The days of defaulting to cheap stock sources seem to be coming to an end – in the quest for genuinely unique content, more and more emphasis is being placed on ‘traditional’ design and communication skills such as illustration and copy writing. Talented designers can create graphics and illustrations which are full of personality, tailored to reflect the tone of the brand – which is something brands are striving for more than an ever in increasingly crowded markets.

Likewise, the use of typography within website design is changing.

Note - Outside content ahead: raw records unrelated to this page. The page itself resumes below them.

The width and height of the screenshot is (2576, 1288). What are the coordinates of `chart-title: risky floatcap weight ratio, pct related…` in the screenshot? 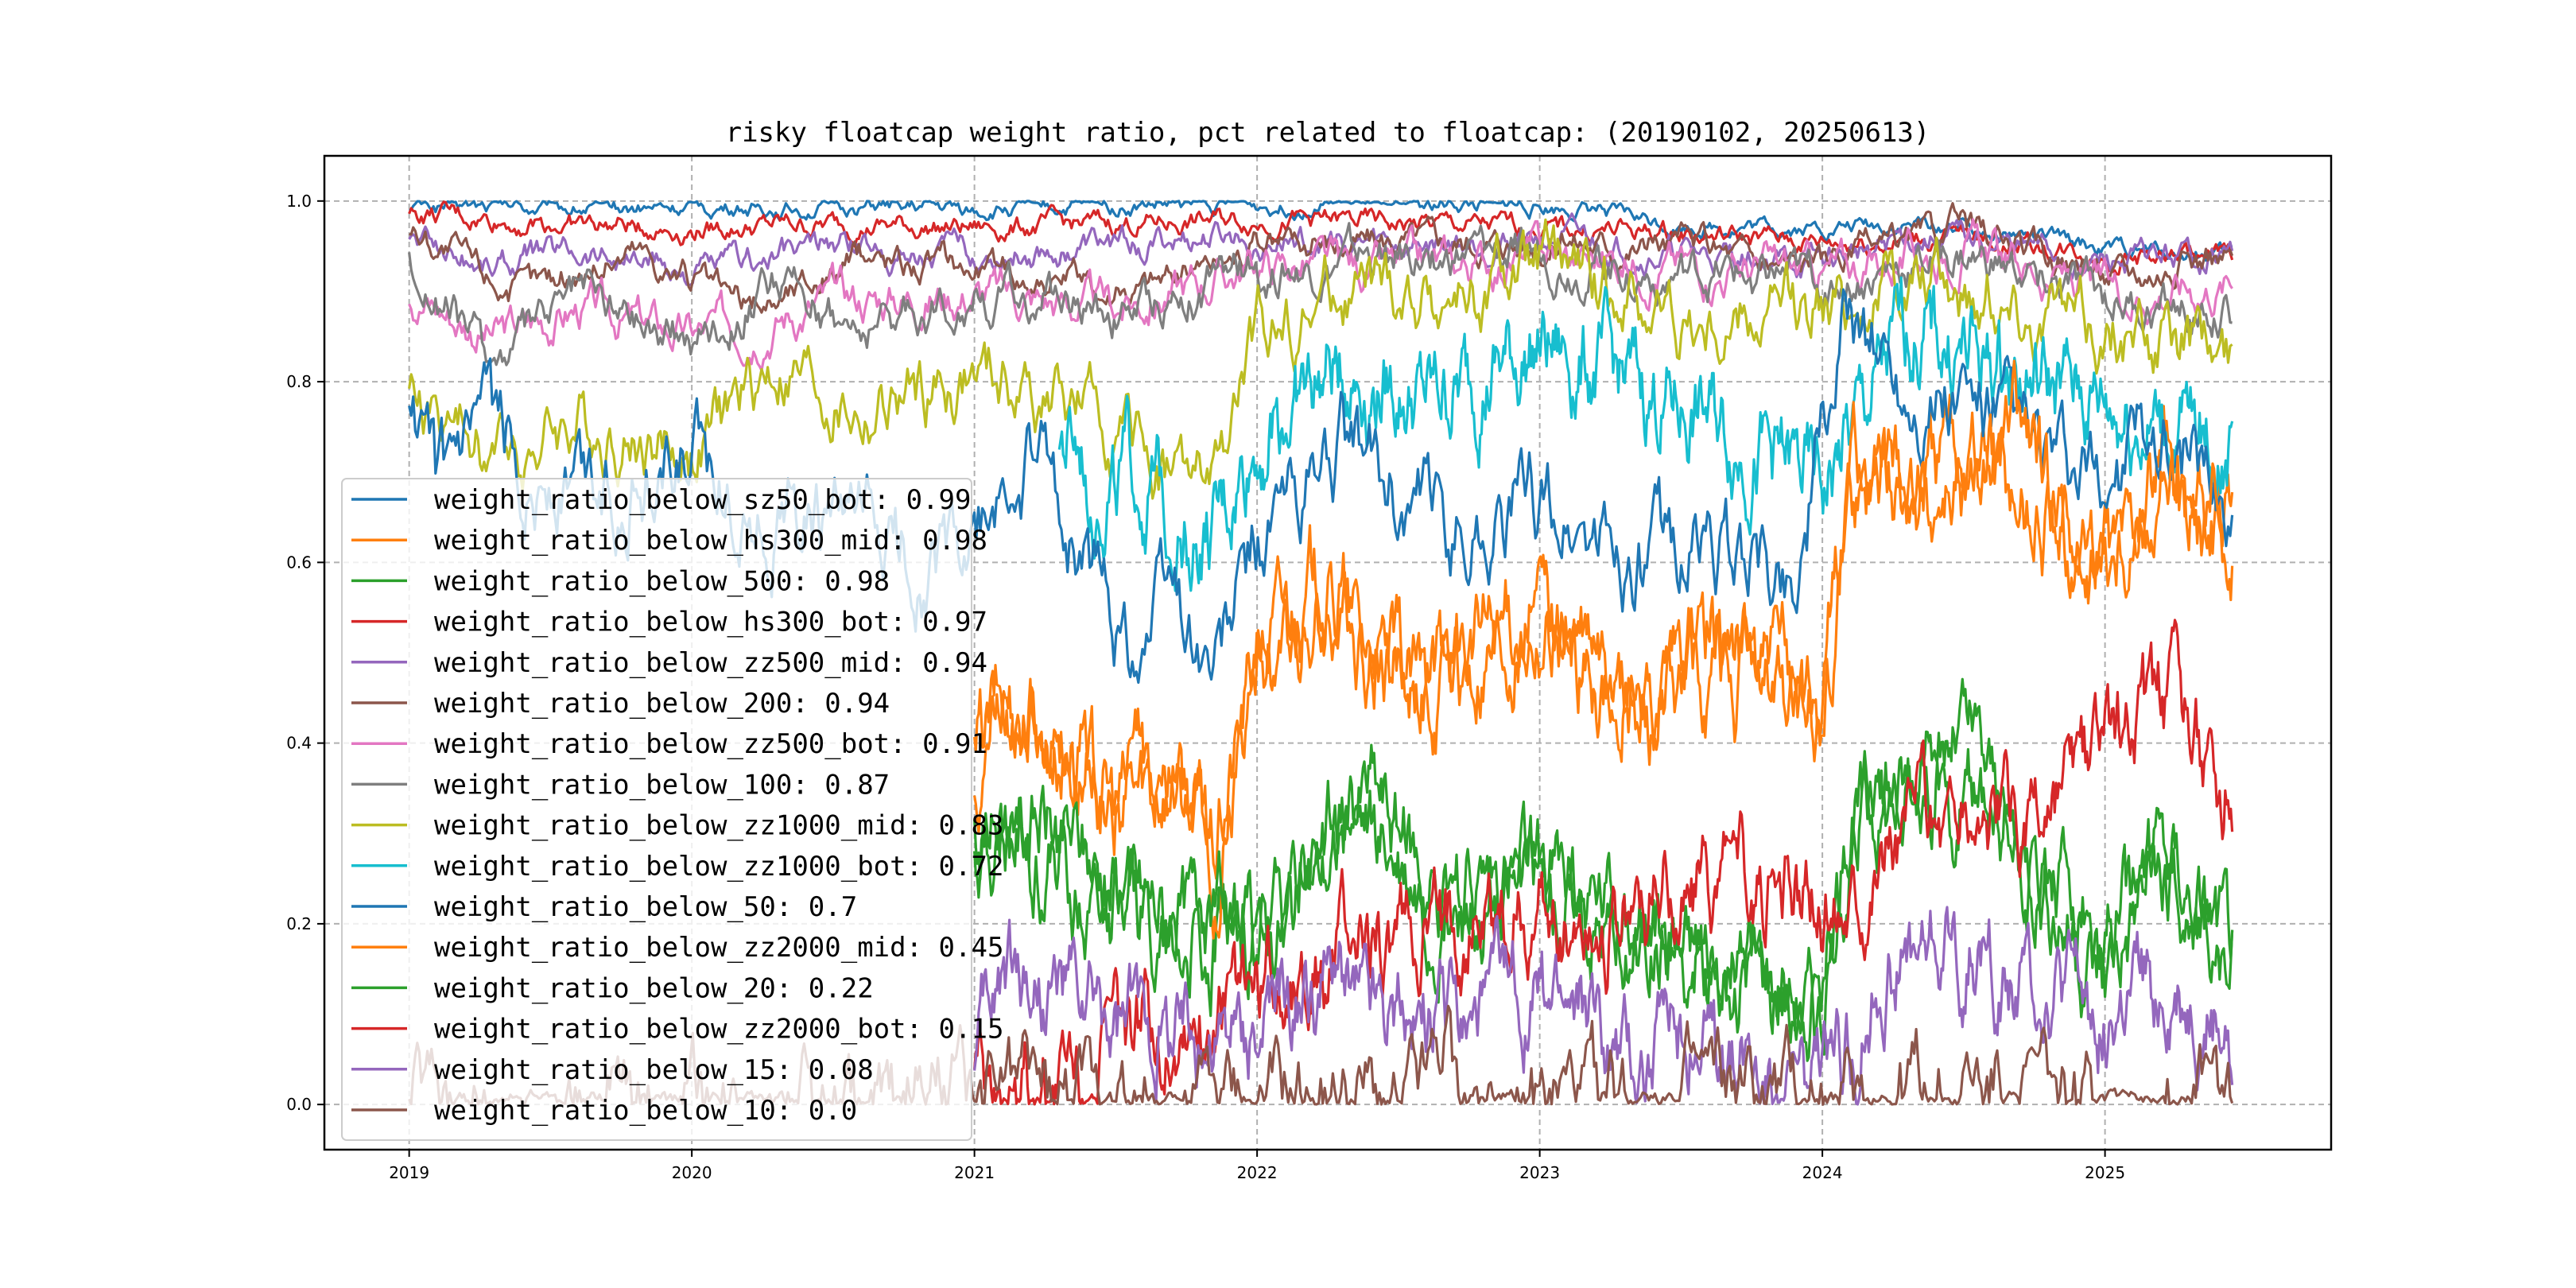 It's located at (1328, 133).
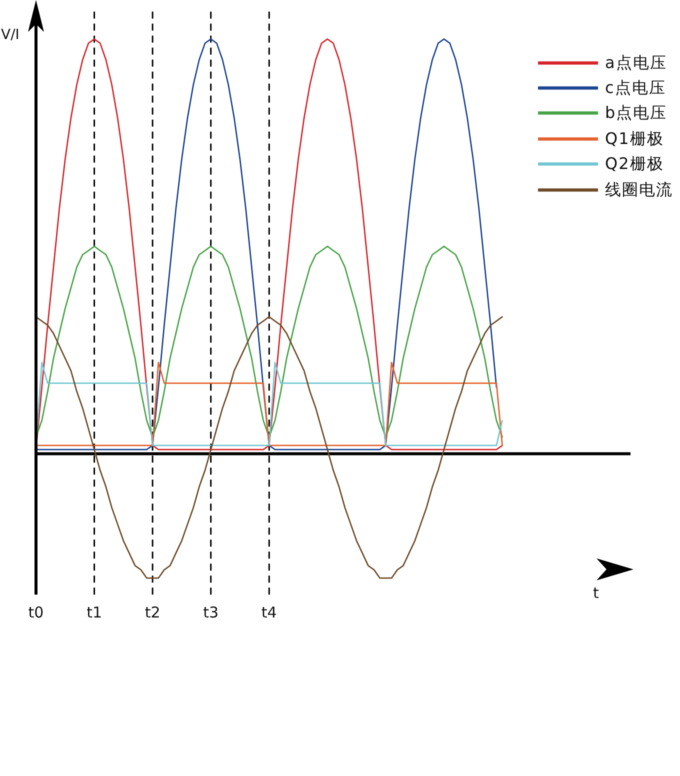 This screenshot has width=680, height=776. Describe the element at coordinates (94, 612) in the screenshot. I see `x-tick-label: t1` at that location.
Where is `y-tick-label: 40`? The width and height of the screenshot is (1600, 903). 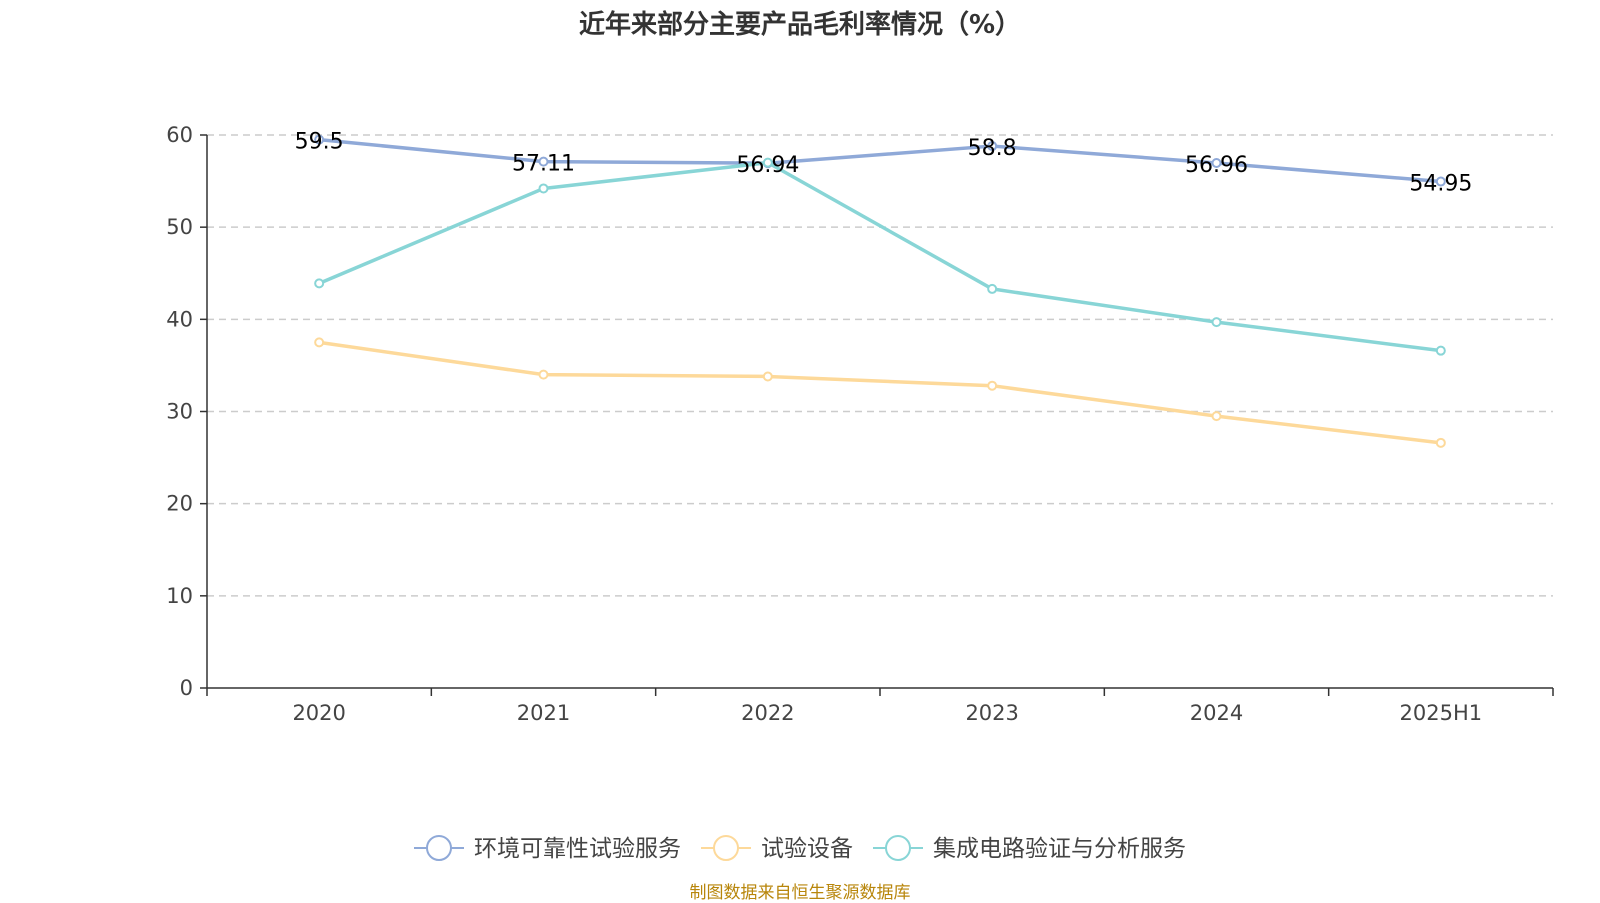
y-tick-label: 40 is located at coordinates (180, 319).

Gone are the days of defaulting to Arial or Calibri – with a plethora of web fonts at their disposal designers are now able to use type in more creative ways whilst still adhering to a responsive framework.

Video will become king

The inclusion of video on a website does more than just tick some of Google’s boxes – it attracts and engages the audience in a way that static content never could, providing the perfect platform for brands to get across their carefully constructed narrative and message.

79% of all consumer internet traffic will be video and that 50% of all mobile traffic is now already video based.**

Greater focus on animation

Whilst playing a key role in digital interfaces since the earliest days on the internet (spinning logo anyone?!), the role of animation within websites will continue to evolve. And as designers gain access to more and more tools to enable them to create smile-inducing animations they are set to increase in popularity.

AR and VR will start to feature more

No longer the gimmicky indulgence of clients with big budgets, AR and VR will start to transform the user experience in an increasing number of websites over the next few years. Forward-thinking brand are already creating more interactive solutions that immerse the audience in their online experience.

The possibilities are endless, and as the technologies that power these experiences become more accessible, the way people interact with websites will change dramatically. Gesture recognition, through-lens technology, immersive UIs – they’ll all be here sooner than you think.

So what does this all mean?

Well, while the tools to create websites are getting easier to access, more streamlined and more instant, there’s an increasing importance that the role of the designer doesn’t get overlooked. Otherwise we run the risk of being drowned in that sea of sameness I mentioned earlier. Sure, everything will look pretty but will anyone actually want to engage with it?